2018 - 1948 : Koltès aurait eu soixante dix ans cette année, mais on est trente ans après sa mort – nous sommes décidément contemporain d’un passé arraché. Ces prochains jours, j’aimerais revenir vers ce qui fait cette vie, et cette œuvre et sa pensée. Pour commencer, ouvrir sur un commencement qui n’en est pas un ; comme toujours avec Koltès, les commencements sont toujours des pas en avant, des fictions, des rêves et leurs réécritures.
Il dira plus tard que tout a commencé là. Par cette pièce. Et pour beaucoup aussi, on apprit le nom de Koltès avec ce texte, ce monologue qui fait violence au théâtre, à la langue, à notre présent. 1981 est cette naissance. Pourtant, à cette date, Koltès a déjà écrit plusieurs pièces, entre 1970 et 1974, qu’il a montées à Strasbourg avec ses amis du Théâtre du Quai, sans rencontrer d’échos. Et puis un film, en 1974 (La Nuit perdue), un roman (La Fuite à cheval très loin dans la ville), autour de 1975. Sans plus d’échos. Secrètement, puissamment, il y aura eu ensuite la bascule de l’année 1978, les voyages qui sont des chocs et des révélations au Nigeria en janvier et février, et en Amérique Centrale l’été et l’automne : l’écriture de Combat de nègre et de chiens. C’est cette pièce que Chéreau l’année suivante lira et décidera de monter. Avec lui, le changement d’échelle sera considérable.
Mais un an avant 1978, le printemps 1977 est une autre naissance (il y en a tant). C’est l’écriture miraculeuse de La Nuit juste avant les forêts. Il faudra revenir sur ce miracle. L’été 77 est à Avignon où Koltès pour la dernière fois met en scène un de ces textes : ce cadeau affolant à l’acteur Yves Ferry. Alors les années suivantes, quand Koltès fait lire son travail, ce n’est pas seulement Combat de nègre et de chiens, mais c’est aussi La Nuit juste avant les forêts – dans l’exemplaire Tapuscrit que publie Lucien Attoun, un format entre le manuscrit et la véritable édition. Chéreau lit d’ailleurs les deux textes, ne comprend rien au monologue, et se jette sur la pièce plus allégorique, plus fabuleuse de Combat qui répond aux modèles qu’il connaît et domine tant.
Un jour de 1980, le jeune acteur Richard Fontana qui vient d’être reçu à la Comédie Française se rend chez Chéreau : il cherche un texte à jouer. Chéreau lui tend le texte de cet auteur inconnu. Fontana est fasciné.
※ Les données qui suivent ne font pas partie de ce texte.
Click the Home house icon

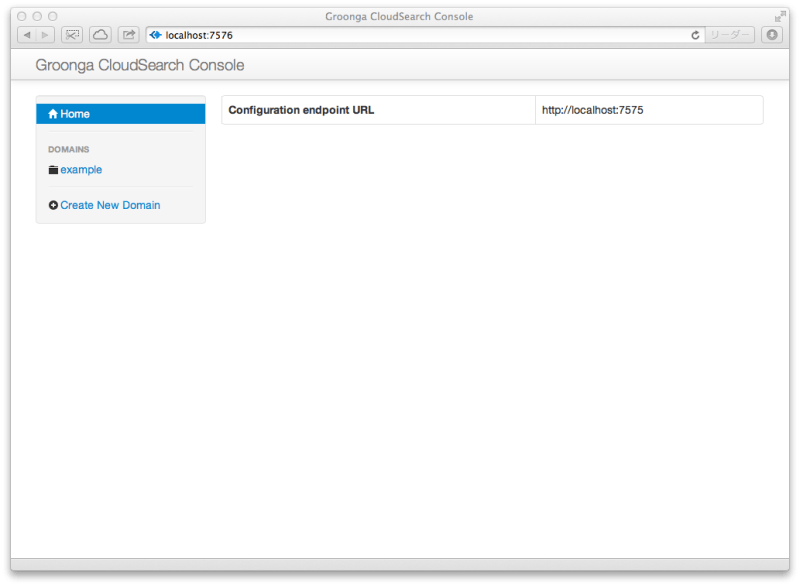(x=54, y=113)
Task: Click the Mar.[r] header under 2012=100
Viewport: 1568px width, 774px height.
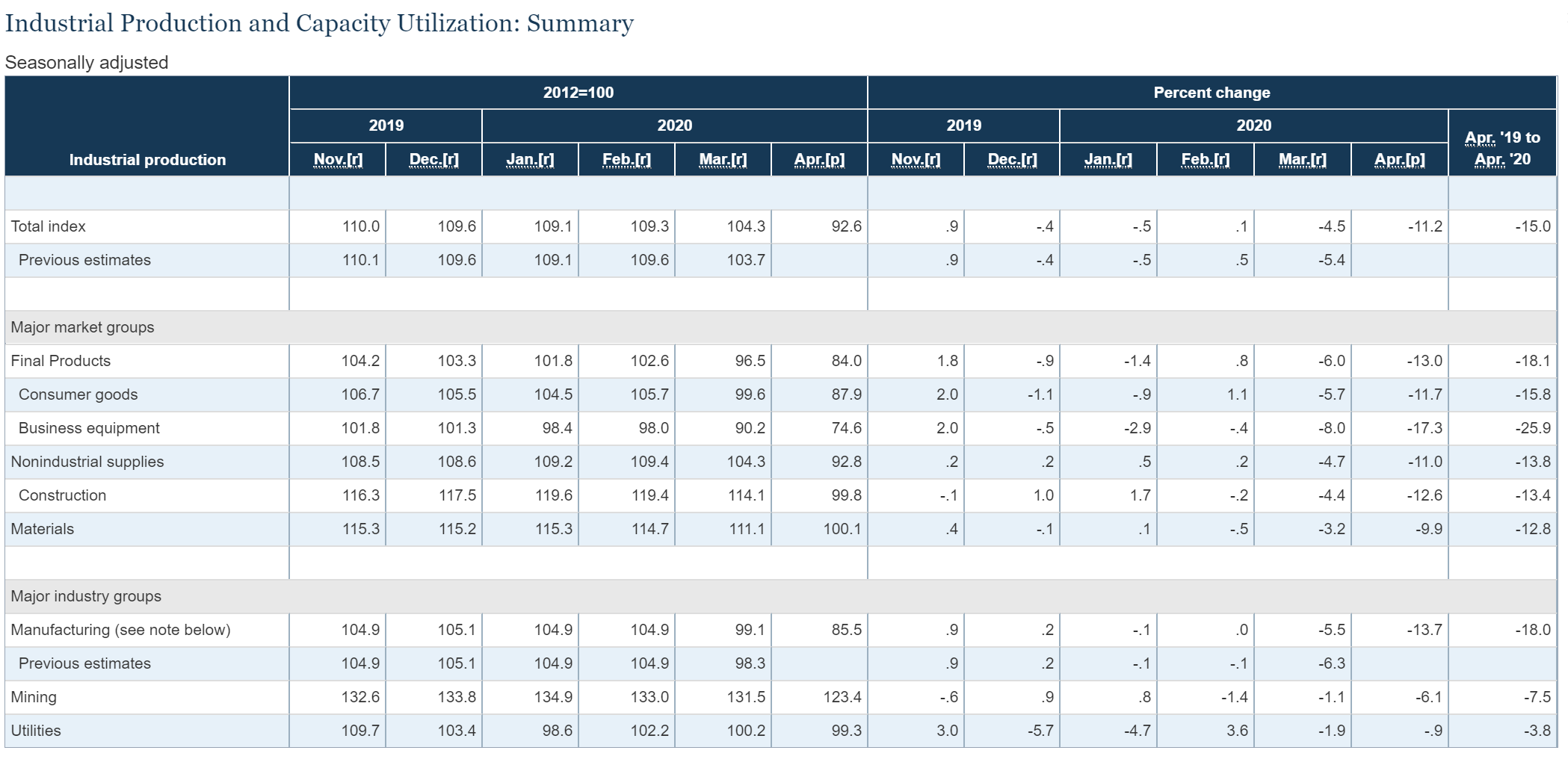Action: tap(723, 159)
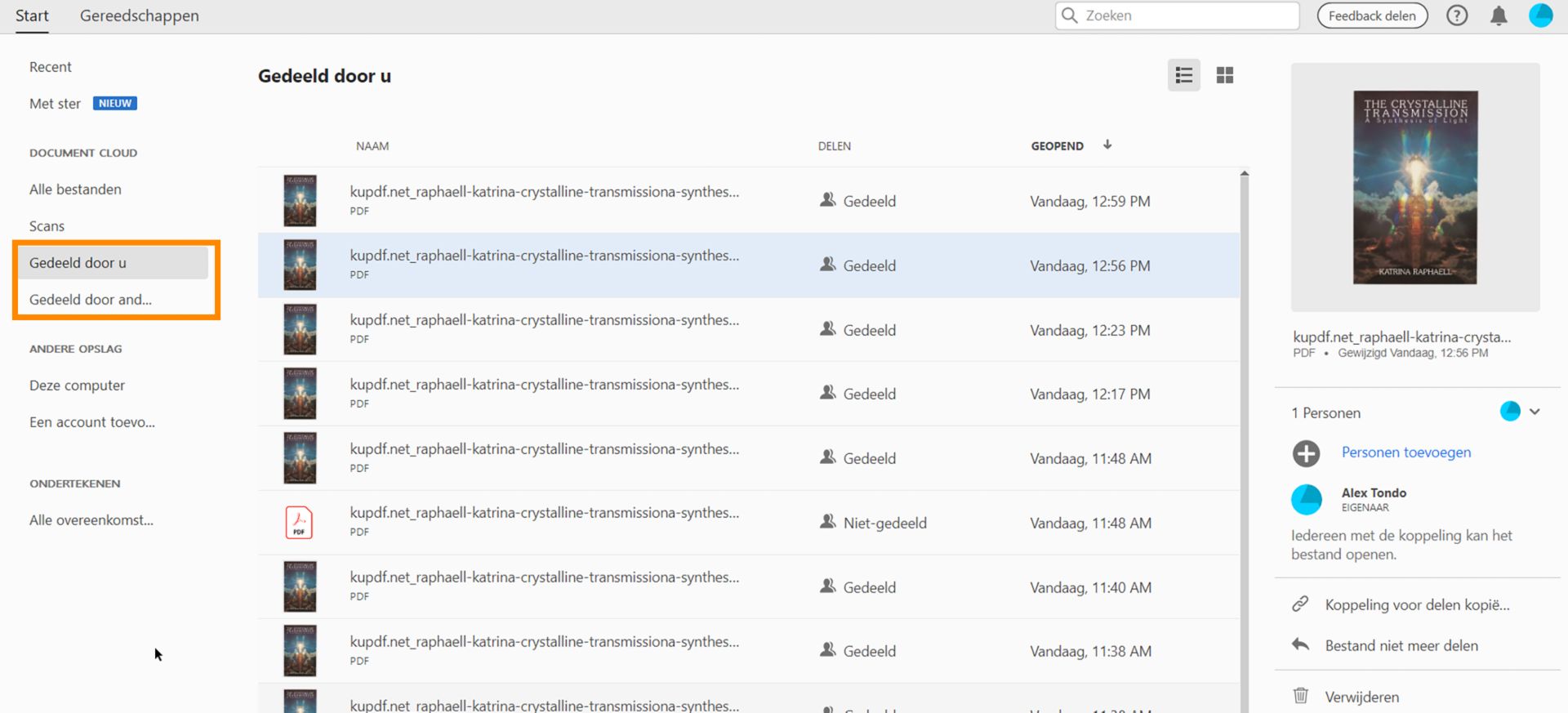
Task: Click the trash icon for Verwijderen
Action: [1300, 696]
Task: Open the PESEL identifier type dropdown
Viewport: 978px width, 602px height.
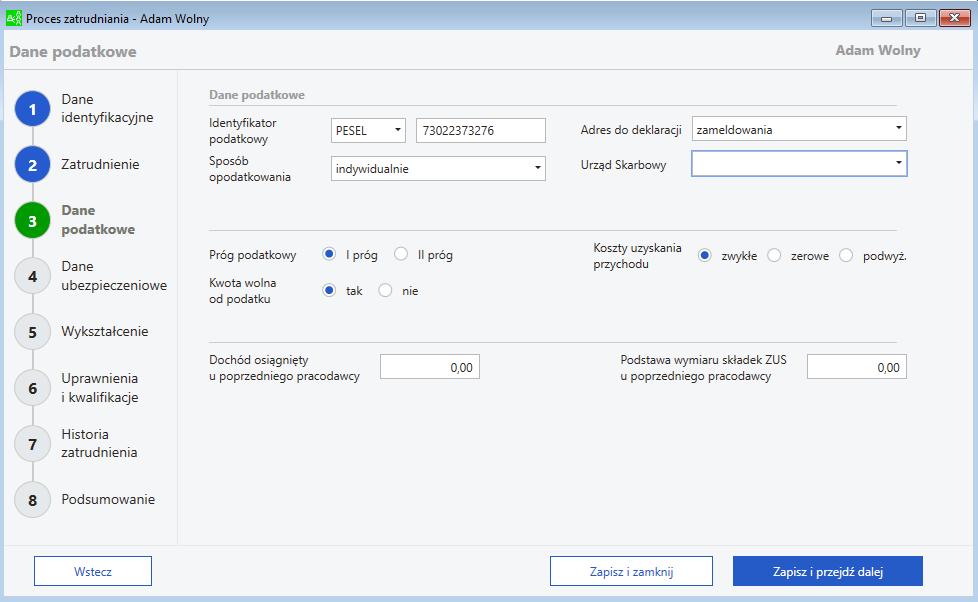Action: 368,130
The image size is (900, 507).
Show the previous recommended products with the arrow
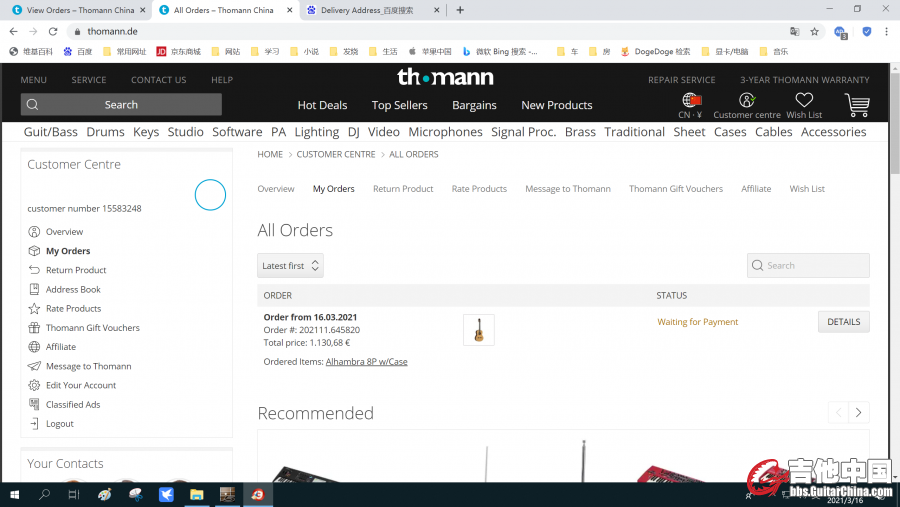[838, 413]
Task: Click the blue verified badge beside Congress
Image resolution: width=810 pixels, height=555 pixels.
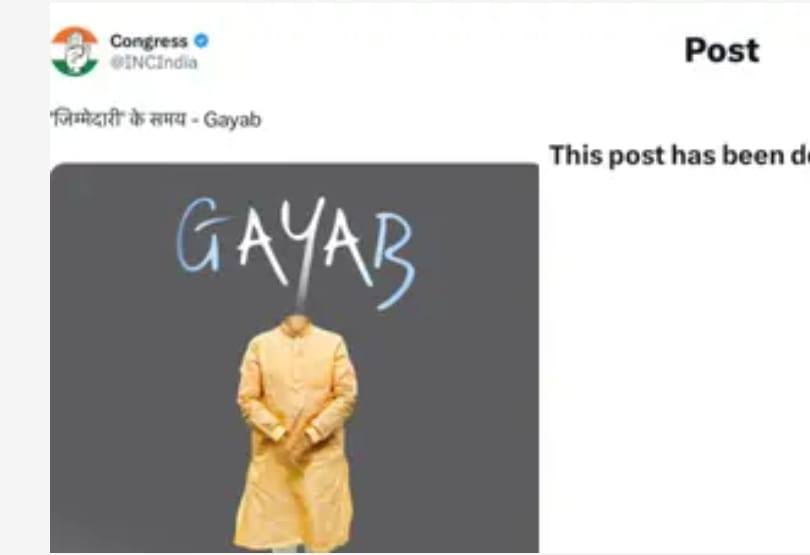Action: click(x=201, y=40)
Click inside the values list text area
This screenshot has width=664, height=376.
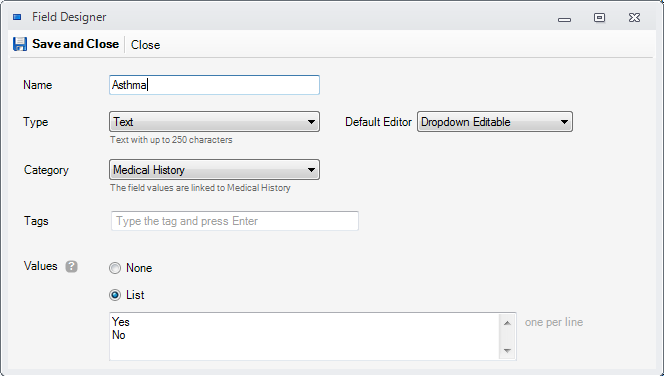point(304,337)
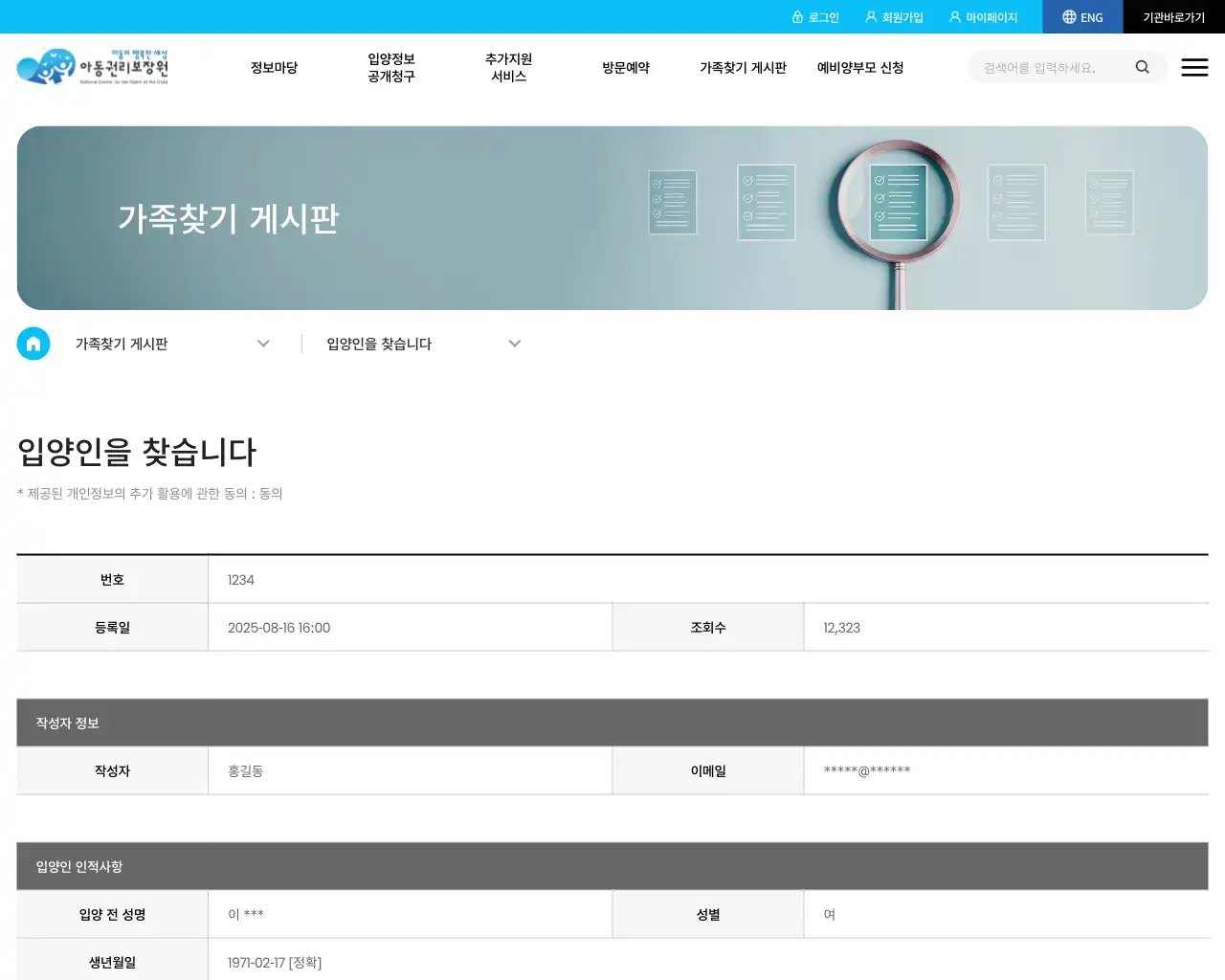Click the 마이페이지 person icon
This screenshot has height=980, width=1225.
(x=954, y=16)
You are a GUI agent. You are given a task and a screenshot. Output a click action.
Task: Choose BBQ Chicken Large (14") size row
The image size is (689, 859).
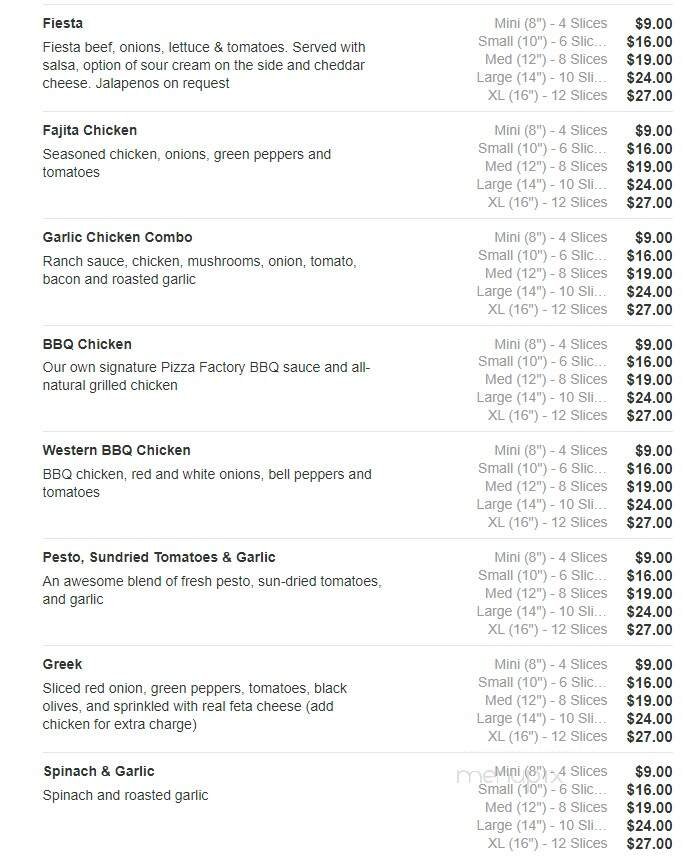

Il demandera à son ami, Jean-Luc Boutté de le diriger.
On est au début de l’année 1981.
Dans la salle du Petit Odéon – qu’occupe le Français pour faire entendre des formes contemporaines –, le nom de Koltès est à l’affiche : c’est la première fois, à Paris. On sait déjà que son prochain texte sera monté par Chéreau – alors l’un des metteurs en scène les plus importants en France et en Europe – et on se montre curieux. C’est le moment des premiers entretiens, des premiers malentendus : Koltès va commencer à raconter sa propre légende. Peu savent que ce texte a déjà été jouée, à Avignon, quatre ans auparavant. Beaucoup sortiront de la salle sûrs d’avoir entendu là une voix à nulle autre pareil.
Il y a les choix que font Jean-Luc Boutté et Richard Fontana : les miroirs qui renvoient directement à ce dont parle le texte (l’homme qui parle a la hantise des miroirs), mais réfléchissent aussi la parole, son vertige, ses reflets. Et dans la virtuosité effrénée de l’acteur, une façon de jouer en excès la violence, le désir, la joie d’enfance, la terreur urbaine de nos jours.
On lit toujours l’œuvre de Koltès depuis un regard déterminé par notre entrée en elle. Pour moi, ce sera toujours depuis l’adresse éperdue de La Nuit juste avant les forêts. Je lirai les autres textes dans la lancée de ce lyrisme rageur, d’une tendresse intraitable, d’une vitesse folle.
[1]
Richard Fontana sera emporté en 1992 à 41 ans – l’âge de Koltès – , par le SIDA. Jean-Luc Boutté survivra trois ans à son ami.
Reste quelques mots, des gestes, la férocité joyeuse de dire ce qu’on ne peut pas dire, ici, puisqu’il faudrait être ailleurs – et tous les mots qu’on adresse pour le dire malgré tout, les regards comme les silences.